Lo que harás:
a: Según el artículo de opinión sobre olvidar la actualidad política, ¿durante cuántos años estuvo la izquierda hablando del fraude de las elecciones del año 2000?
b: Sustituye "guerra de Irak" por "invasión de Irak" en la parte del artículo de opinión que se abre con las palabras que contienen "Por ejemplo, con" y se cierra con "ante ese hecho.", y reproduce ese fragmento con el cambio hecho.
──────── Pasaje citado
Se suele decir que la clave de la felicidad es la ignorancia. Con los años te das cuenta de que es una verdad a medias; ignorar cierta información no es tan importante como tener capacidad de olvidarla.
Por ejemplo, con las elecciones en Estados Unidos todo sería mucho menos cansado de observar para el que no recuerde las elecciones del año 2000. Estuvimos cuatro años oyendo a toda la izquierda hablar del fraude de esas elecciones. Todo muy serio. De hecho, éramos los que nos lo tomábamos a pitorreo los que estábamos en el lado simplón e ingenuo de la política.
Tampoco estaría mal olvidar la guerra de Irak. Al parecer la bondad de una Administración americana se medía por las guerras que iniciaba. Hasta tal punto eso era así, que si un Gobierno español, intentando sacar partido en su propia lucha contra el terrorismo, osaba dar apoyo diplomático a una intervención militar yankee se abrían las puertas de infierno y toda la política española giraba ante ese hecho.
Olvidar el “yes, we can” de Obama no sería nada fácil, pero nos vendría bien para volver a tener un poco de respeto a todos aquellos, y no fueron pocos, que confundieron a un simple político con el mesías que venía a salvar nuestras almas pecadoras.
Pero lo más difícil de todo sería no recordar lo que ha pasado desde 2016 hasta hoy. La victoria de un tipo al que toda la intelligentsia daban como perdedor sin la más mínima opción. Su espanto a comprobar su error seguido de la histeria absoluta donde, por un lado, se quiso ignorar los contrapesos existentes en el país norteamericano y, por otro, se convirtió a un empresario populista y bastante zafio en una especie de líder paramilitar que en cualquier momento podría sacar los tanques a las calles y acabar con la democracia.
A esto hay que sumar el esperpento de la injerencia rusa, donde gente que presume de sesuda se ha pasado años intentando convencernos a todos de que unos bots en redes sociales decidieron unas elecciones.
Olvidar todo esto es la única forma de no sentir un profundo hastío por la sociedad actual ante el espectáculo que hemos presenciado estos días.
Un análisis simple al alcance de cualquiera sería este: la campaña de voto por correo de los demócratas ha conducido a uno de los recuentos más patéticos de las democracias occidentales. Trump lo va a aprovechar para no conceder la derrota hasta que no le quede más remedio, y de paso intentar crear el relato de que le han robado las elecciones.
────────────────
──────── Extracto de origen
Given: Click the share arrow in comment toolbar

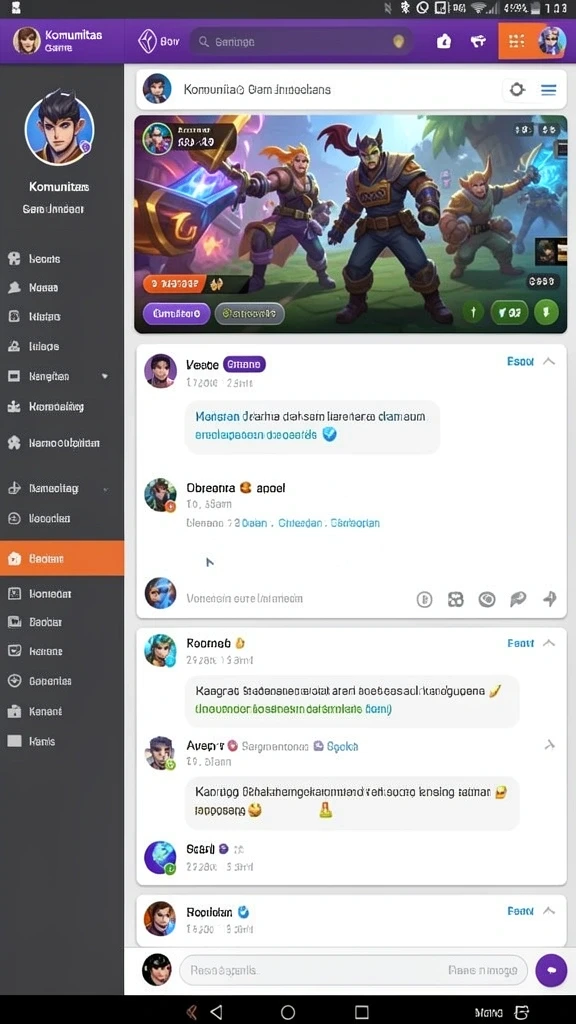Looking at the screenshot, I should click(550, 598).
────────────────
Respuestas por tarea:
a: Durante cuatro años.

b:
Por ejemplo, con las elecciones en Estados Unidos todo sería mucho menos cansado de observar para el que no recuerde las elecciones del año 2000. Estuvimos cuatro años oyendo a toda la izquierda hablar del fraude de esas elecciones. Todo muy serio. De hecho, éramos los que nos lo tomábamos a pitorreo los que estábamos en el lado simplón e ingenuo de la política.
Tampoco estaría mal olvidar la invasión de Irak. Al parecer la bondad de una Administración americana se medía por las guerras que iniciaba. Hasta tal punto eso era así, que si un Gobierno español, intentando sacar partido en su propia lucha contra el terrorismo, osaba dar apoyo diplomático a una intervención militar yankee se abrían las puertas de infierno y toda la política española giraba ante ese hecho.